Dalbavancin antimicrobial activity appears to correlate well with PK/PD parameters 24-h AUC/MIC and maximum serum concentration (Cmax)/MIC [16]. The two regimens, with 1500 mg given on day 1 and day 8, as well as 1000 mg followed by 500 mg weekly for 4 weeks, are expected to achieve similar total AUC; however, experimental data suggest that the efficacy of drugs with long half-life is increased when higher doses are given earlier during the course of treatment [12]. In this case, due to recurrent MRSA bacteremia, drug resistance, and the presence of a significant penicillin allergy, dalbavancin therapy was selected to attempt microbiologic and clinical cure, as well as to prevent relapse. Ceftaroline was not considered due to the allergy status. Linezolid, despite being a bacterio-static agent, can achieve adequate bone concentration that exceeds the MICs of most Gram-positive cocci and has shown successful outcomes in orthopedic infections in case reports and case series [17]. However, bone marrow suppression, peripheral neuropathy, and optic neuritis are more common in prolonged duration of therapy, which may limit the role of linezolid in the treatment of osteomyelitis.

In this case, at the end of dalbavancin therapy, the patient clinically improved, his back pain subsided, WBCs remained within normal limits, and CRP became normal. No adverse events were observed during dalbavancin therapy. Serum creatinine increased from 1.72 mg/dl a week before the last dose to 2.51 mg/dl at the last visit, then decreased to 2.00 mg/dl in the follow-up visit 14 days after the last dose of dalbavancin. Alanine aminotransferase (ALT) was within normal range throughout the course of therapy. However, 3 months after the last dose of dalbavancin therapy, the patient developed a recurrence.

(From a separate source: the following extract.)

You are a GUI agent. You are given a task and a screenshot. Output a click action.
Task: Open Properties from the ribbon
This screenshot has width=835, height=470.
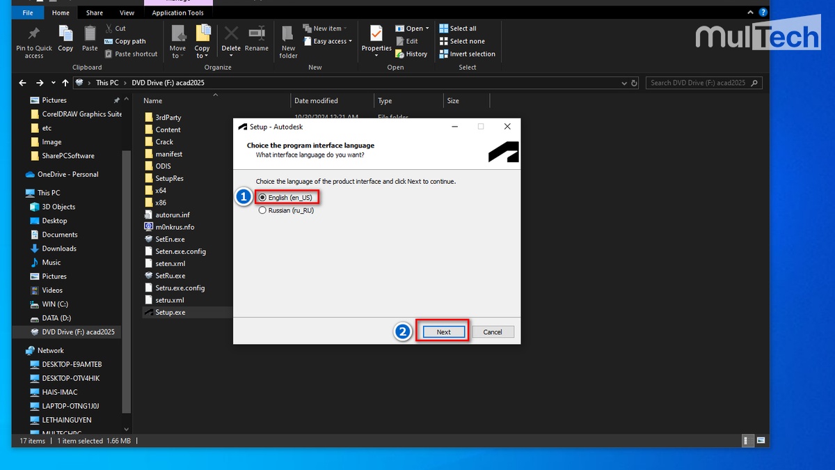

Recurrence is classified as relapse (same original infecting strain) or reinfection (different strain of same species). Reinfection usually occurs later after the completion of therapy. In one study, relapse of S. aureus bacteremia occurred after a median of 36 days following the completion of antibiotic therapy versus 99 days for reinfection [18]. Although molecular typing techniques, such as pulsed-field gel electrophoresis, are preferred to distinguish relapse from reinfection by comparing the genetic pattern unique to each strain, phenotypic tests may be used as a helpful tool by differentiating the sensitivity pattern of the isolates. Given the late recurrence, different MICs of the last isolate, and the angiography catheter insertion that preceded the infection in a chronically colonized patient, it is highly likely that the recurrence in this case was not a relapse, but rather a reinfection with a new strain of MRSA from a new portal of entry.

Conclusions

In this case, multiple weekly dalbavancin infusions appeared to be safe in the treatment of vertebral osteomyelitis caused by MRSA, but did not seem to prevent infection recurrence. However, reinfection with a new strain from the angiography catheter insertion is highly likely. Clinical studies are needed to further assess the safety and effectiveness of multiple weekly dalbavancin dosing in the management of vertebral osteomyelitis.